What is being asked: From the records below, extract verbatim the part that opens with the line containing "お問い合わせ (44, 747)" and closes with the line containing "Aiir (321, 630)", keeping both of those lines.

Supplied material:
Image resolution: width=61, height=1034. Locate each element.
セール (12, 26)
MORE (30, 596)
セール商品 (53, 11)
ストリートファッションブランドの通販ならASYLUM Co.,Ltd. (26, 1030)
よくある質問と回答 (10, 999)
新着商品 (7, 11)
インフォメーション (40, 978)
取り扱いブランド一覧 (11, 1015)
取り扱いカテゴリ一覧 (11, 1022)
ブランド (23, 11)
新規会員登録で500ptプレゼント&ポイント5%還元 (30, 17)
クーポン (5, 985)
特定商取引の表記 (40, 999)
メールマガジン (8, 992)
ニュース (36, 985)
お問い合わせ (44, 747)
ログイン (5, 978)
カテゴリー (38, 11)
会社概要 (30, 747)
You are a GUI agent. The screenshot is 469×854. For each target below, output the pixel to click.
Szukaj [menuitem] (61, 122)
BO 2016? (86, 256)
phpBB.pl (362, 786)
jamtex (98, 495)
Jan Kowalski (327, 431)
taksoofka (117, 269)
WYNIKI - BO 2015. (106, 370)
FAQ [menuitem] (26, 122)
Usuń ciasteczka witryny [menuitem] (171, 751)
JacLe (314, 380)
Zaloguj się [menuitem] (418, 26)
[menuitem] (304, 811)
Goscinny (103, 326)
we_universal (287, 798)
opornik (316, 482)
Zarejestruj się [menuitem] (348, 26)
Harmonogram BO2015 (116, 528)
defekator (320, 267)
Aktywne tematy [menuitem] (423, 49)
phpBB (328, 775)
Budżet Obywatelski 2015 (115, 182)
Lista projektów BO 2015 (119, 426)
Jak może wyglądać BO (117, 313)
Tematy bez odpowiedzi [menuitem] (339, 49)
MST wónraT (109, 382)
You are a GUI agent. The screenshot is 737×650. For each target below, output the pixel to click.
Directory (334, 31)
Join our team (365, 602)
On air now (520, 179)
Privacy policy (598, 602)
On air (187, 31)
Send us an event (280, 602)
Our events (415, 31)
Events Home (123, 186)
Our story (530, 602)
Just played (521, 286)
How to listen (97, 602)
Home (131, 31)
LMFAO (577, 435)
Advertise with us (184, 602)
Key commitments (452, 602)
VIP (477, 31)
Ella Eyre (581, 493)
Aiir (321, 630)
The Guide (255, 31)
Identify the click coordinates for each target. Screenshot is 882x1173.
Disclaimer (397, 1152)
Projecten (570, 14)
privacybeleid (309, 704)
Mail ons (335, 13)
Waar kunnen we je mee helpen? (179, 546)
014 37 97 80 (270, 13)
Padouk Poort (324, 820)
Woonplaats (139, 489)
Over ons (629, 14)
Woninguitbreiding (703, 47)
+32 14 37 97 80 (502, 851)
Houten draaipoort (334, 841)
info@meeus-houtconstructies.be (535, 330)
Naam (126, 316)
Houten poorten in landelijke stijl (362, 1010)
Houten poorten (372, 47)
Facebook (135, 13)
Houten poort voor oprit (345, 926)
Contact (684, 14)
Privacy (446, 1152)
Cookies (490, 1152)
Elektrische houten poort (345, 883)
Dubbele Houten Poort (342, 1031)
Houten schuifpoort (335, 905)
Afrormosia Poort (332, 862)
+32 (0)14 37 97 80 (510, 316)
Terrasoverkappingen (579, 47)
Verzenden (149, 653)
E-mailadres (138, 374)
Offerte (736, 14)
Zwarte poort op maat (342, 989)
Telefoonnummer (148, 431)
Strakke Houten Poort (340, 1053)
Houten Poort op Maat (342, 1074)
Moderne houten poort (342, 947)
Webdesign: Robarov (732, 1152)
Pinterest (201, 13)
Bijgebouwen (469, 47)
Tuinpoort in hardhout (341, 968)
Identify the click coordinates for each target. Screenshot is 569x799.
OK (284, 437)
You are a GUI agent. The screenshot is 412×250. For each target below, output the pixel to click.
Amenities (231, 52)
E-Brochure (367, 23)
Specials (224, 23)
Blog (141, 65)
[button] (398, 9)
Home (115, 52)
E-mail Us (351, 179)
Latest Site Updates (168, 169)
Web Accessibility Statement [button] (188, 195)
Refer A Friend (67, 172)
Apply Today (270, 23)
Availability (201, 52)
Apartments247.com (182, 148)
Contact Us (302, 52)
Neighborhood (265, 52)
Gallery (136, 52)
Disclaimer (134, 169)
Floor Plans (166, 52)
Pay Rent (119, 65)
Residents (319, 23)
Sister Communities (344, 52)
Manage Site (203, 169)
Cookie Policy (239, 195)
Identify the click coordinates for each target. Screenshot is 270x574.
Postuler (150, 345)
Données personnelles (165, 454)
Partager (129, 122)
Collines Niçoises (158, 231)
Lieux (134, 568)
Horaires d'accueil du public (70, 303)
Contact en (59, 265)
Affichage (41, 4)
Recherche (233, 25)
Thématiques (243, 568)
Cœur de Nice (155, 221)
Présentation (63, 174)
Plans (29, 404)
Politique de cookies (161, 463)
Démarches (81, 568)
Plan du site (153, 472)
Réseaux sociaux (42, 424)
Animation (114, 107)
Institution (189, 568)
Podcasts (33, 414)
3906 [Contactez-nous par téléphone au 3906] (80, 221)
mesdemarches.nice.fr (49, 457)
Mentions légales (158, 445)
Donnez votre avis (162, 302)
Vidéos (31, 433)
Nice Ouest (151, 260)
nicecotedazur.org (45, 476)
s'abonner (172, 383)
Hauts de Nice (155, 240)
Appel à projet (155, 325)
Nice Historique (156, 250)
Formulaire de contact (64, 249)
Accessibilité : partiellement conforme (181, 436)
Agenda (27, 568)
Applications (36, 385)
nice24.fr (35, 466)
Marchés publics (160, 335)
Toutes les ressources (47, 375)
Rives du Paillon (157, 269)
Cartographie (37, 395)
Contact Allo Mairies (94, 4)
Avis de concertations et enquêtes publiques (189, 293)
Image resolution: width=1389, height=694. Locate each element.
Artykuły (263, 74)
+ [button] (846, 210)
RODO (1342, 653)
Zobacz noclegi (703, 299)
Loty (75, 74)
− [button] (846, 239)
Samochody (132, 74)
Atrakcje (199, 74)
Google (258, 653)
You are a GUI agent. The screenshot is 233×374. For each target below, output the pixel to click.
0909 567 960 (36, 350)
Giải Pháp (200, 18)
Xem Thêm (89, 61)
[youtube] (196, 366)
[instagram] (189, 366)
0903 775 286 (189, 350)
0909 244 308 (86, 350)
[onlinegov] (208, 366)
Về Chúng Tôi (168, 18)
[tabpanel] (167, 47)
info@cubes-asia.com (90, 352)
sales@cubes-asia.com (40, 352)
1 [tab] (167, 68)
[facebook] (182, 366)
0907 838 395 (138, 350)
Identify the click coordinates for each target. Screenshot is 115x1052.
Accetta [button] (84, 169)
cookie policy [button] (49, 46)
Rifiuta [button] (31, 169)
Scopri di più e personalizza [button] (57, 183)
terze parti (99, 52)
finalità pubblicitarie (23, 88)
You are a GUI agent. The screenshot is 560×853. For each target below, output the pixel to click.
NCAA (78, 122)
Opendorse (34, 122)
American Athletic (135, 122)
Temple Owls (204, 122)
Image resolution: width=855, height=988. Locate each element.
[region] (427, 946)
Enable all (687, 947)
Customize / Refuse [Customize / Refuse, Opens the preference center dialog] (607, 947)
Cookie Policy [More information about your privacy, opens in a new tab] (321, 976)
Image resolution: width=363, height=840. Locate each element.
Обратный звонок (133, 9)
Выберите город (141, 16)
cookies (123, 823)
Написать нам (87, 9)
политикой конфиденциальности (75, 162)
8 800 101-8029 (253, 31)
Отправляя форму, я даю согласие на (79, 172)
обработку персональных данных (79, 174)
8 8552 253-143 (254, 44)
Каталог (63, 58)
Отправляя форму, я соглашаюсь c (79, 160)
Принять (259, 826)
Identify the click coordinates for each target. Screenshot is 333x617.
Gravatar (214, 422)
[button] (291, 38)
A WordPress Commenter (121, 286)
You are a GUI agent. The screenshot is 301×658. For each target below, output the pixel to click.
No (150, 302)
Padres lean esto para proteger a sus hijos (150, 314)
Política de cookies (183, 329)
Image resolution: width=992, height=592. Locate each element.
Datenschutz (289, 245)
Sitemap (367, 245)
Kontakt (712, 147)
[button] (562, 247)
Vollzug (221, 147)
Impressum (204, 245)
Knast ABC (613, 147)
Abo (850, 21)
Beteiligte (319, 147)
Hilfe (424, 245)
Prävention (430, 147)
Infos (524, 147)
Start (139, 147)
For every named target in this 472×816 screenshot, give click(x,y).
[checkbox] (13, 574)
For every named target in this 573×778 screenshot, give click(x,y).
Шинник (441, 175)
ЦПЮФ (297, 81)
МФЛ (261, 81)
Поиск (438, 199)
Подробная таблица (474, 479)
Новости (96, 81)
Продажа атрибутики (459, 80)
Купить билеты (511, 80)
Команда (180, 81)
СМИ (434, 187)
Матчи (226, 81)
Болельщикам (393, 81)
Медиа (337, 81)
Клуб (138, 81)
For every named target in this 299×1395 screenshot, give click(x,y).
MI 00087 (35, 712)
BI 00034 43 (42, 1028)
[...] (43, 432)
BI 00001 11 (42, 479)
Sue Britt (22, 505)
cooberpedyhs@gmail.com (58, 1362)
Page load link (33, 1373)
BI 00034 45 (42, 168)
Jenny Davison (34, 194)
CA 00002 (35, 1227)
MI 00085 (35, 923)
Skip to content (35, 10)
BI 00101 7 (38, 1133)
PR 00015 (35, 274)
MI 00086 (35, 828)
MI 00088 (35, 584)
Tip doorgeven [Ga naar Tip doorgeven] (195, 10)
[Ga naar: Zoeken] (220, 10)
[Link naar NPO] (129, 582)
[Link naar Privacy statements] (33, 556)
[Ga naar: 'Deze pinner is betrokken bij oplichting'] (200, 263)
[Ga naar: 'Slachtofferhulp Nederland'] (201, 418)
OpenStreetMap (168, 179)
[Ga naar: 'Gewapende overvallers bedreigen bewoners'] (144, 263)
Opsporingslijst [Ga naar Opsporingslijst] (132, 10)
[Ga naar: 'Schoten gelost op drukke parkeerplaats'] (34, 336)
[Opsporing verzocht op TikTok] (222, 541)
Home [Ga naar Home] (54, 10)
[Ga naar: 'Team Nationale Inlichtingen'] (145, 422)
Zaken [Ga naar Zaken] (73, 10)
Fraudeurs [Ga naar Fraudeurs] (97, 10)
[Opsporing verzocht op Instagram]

Answer to the problem:
お問い合わせ (44, 747)
ログイン (5, 978)
カテゴリー (38, 11)
会社概要 (30, 747)
You are a GUI agent. The screenshot is 469×854. For each target below, output the pixel to click.
Szukaj [menuitem] (61, 122)
BO 2016? (86, 256)
phpBB.pl (362, 786)
jamtex (98, 495)
Jan Kowalski (327, 431)
taksoofka (117, 269)
WYNIKI - BO 2015. (106, 370)
FAQ [menuitem] (26, 122)
Usuń ciasteczka witryny [menuitem] (171, 751)
JacLe (314, 380)
Zaloguj się [menuitem] (418, 26)
[menuitem] (304, 811)
Goscinny (103, 326)
we_universal (287, 798)
opornik (316, 482)
Zarejestruj się [menuitem] (348, 26)
Harmonogram BO2015 (116, 528)
defekator (320, 267)
Aktywne tematy [menuitem] (423, 49)
phpBB (328, 775)
Budżet Obywatelski 2015 (115, 182)
Lista projektów BO 2015 (119, 426)
Jak może wyglądać BO (117, 313)
Tematy bez odpowiedzi [menuitem] (339, 49)
MST wónraT (109, 382)
You are a GUI agent. The screenshot is 737×650. For each target below, output the pixel to click.
Directory (334, 31)
Join our team (365, 602)
On air now (520, 179)
Privacy policy (598, 602)
On air (187, 31)
Send us an event (280, 602)
Our events (415, 31)
Events Home (123, 186)
Our story (530, 602)
Just played (521, 286)
How to listen (97, 602)
Home (131, 31)
LMFAO (577, 435)
Advertise with us (184, 602)
Key commitments (452, 602)
VIP (477, 31)
Ella Eyre (581, 493)
Aiir (321, 630)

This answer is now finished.